_What this task involves_: Write out the listing exactly as it is given.

_Extracted entries_:
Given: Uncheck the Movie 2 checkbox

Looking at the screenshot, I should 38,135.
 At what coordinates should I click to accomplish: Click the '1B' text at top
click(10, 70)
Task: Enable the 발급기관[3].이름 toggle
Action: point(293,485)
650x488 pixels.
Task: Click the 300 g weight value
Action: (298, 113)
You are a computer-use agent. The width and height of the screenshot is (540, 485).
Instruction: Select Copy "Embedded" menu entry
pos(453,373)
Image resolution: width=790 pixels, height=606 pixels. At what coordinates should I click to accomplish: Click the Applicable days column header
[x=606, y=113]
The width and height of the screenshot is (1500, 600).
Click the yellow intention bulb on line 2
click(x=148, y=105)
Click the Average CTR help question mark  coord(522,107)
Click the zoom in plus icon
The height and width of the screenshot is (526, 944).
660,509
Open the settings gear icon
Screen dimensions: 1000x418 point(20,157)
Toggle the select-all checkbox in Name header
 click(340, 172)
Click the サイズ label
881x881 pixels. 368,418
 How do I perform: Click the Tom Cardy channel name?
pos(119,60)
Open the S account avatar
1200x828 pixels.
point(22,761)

_Reply to the task_:
Given: Uncheck the Movie 2 checkbox

Looking at the screenshot, I should 38,135.
 At what coordinates should I click to accomplish: Click the '1B' text at top
click(10, 70)
Task: Enable the 발급기관[3].이름 toggle
Action: point(293,485)
650x488 pixels.
Task: Click the 300 g weight value
Action: (298, 113)
You are a computer-use agent. The width and height of the screenshot is (540, 485).
Instruction: Select Copy "Embedded" menu entry
pos(453,373)
Image resolution: width=790 pixels, height=606 pixels. At what coordinates should I click to accomplish: Click the Applicable days column header
[x=606, y=113]
The width and height of the screenshot is (1500, 600).
Click the yellow intention bulb on line 2
click(x=148, y=105)
Click the Average CTR help question mark  coord(522,107)
Click the zoom in plus icon
The height and width of the screenshot is (526, 944).
660,509
Open the settings gear icon
Screen dimensions: 1000x418 point(20,157)
Toggle the select-all checkbox in Name header
 click(340, 172)
Click the サイズ label
881x881 pixels. 368,418
 How do I perform: Click the Tom Cardy channel name?
pos(119,60)
Open the S account avatar
1200x828 pixels.
point(22,761)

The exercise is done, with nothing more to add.